The SuperCam instrument contains a suite of techniques including passive spectroscopy in the 0.40-0.85 (VIS) and 1.3-2.6 microns (IR) wavelength ranges, and a color camera (RMI- Remote Micro-Imager) providing high resolution context images. Since the landing, SuperCam has acquired thousands of VISIR spectra of nearby rocks (including both natural and abraded surfaces), as well as hundreds of spectra of distant targets (from 10s of m to 20 km). The VISIR field of view of each individual spectrum ranges from a few mm for the rock of the workspace to 20 m to 20 km. The aim of this contribution is to summarize the main results of VISIR spectra up to Sol 300.

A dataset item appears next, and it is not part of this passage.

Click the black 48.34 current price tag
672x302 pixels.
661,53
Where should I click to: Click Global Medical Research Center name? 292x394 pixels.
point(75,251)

The two geological units investigated in situ have distinct spectra. The crater floor rough unit (Cf-fr)  has a pervasive 1.9 µm absorption indicative of hydration. Additional absorption at 2.28 µm indicate the presence of iron-rich phyllosilicates. Correlations between 1.9 µm and 2.4 µm absorption bands or between 2.1 µm and 2.4 µm bands suggest the presence of both poly and monohydrated sulfates. Spectra similar to oxy-hydroxides have also been observed in some rocks. Unmixing methods such as factor analyses highlight a high calcium pyroxene component. To sum up, the Cf-fr is an altered pyroxene rich unit. The second unit investigated in situ is a region called Seitah, which is dominantly olivine-rich from orbital analyses. Supercam VISIR data confirm the strong signature of olivine of the unit and display a complex suite of absorptions in the 2.3 µm - 2.4 µm region suggesting the presence of iron and magnesium phyllosilicates and/or carbonates. The alteration signature seems to be associated with olivine grains. 

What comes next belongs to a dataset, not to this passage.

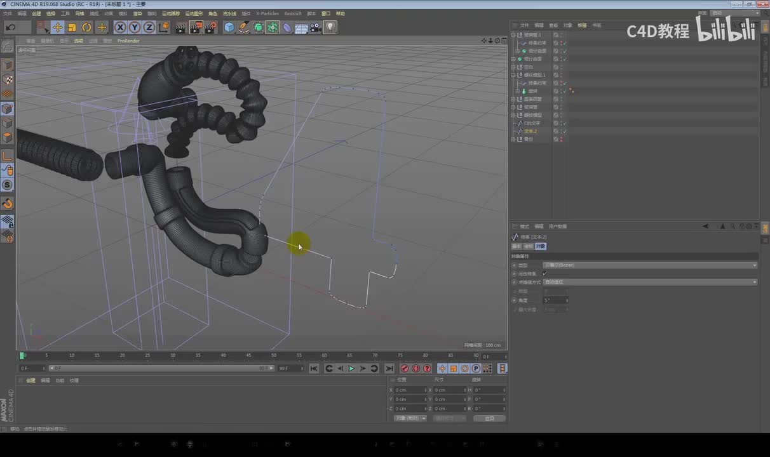This screenshot has width=770, height=457.
Task: Click the 应用 apply button
Action: [489, 418]
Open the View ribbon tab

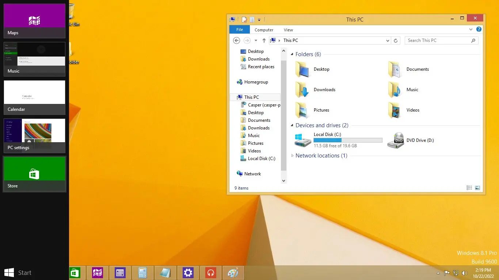288,30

Distant observations were acquired on the western delta front, several remote mesas and hills, on Jezero floor unit (the unit on which Perseverance landed on and investigated in situ), on Seitah before being visited by the rover, and on even more distant targets such as the crater rim or the marginal carbonate-bearing unit. The observed spectral signatures form different clusters depending on the type of target, highlighting the spectral diversity of Jezero geological units.  Remarkably, the long distance observations of Seitah region are in perfect agreement with the in situ measurements confirming the relevance of long distance observations to assess the geological/mineralogical context of Perseverance’s future traverses.

How to cite: Quantin-Nataf, C., Mandon, L., Royer, C., Beck, P., Montmessin, F., Forni, O., Le Mouelic, S., Poulet, F., Johnson, J., Fouchet, T., Dehouck, E., Brown, A., Tarnas, J., Pilleri, P., Gasnault, O., Mangold, N., Maurice, S., and Wiens, R.: Infrared Reflectance of Jezero geological units from Supercam/Mars2020 Observations , EGU General Assembly 2022, Vienna, Austria, 23–27 May 2022, EGU22-5969,, 2022.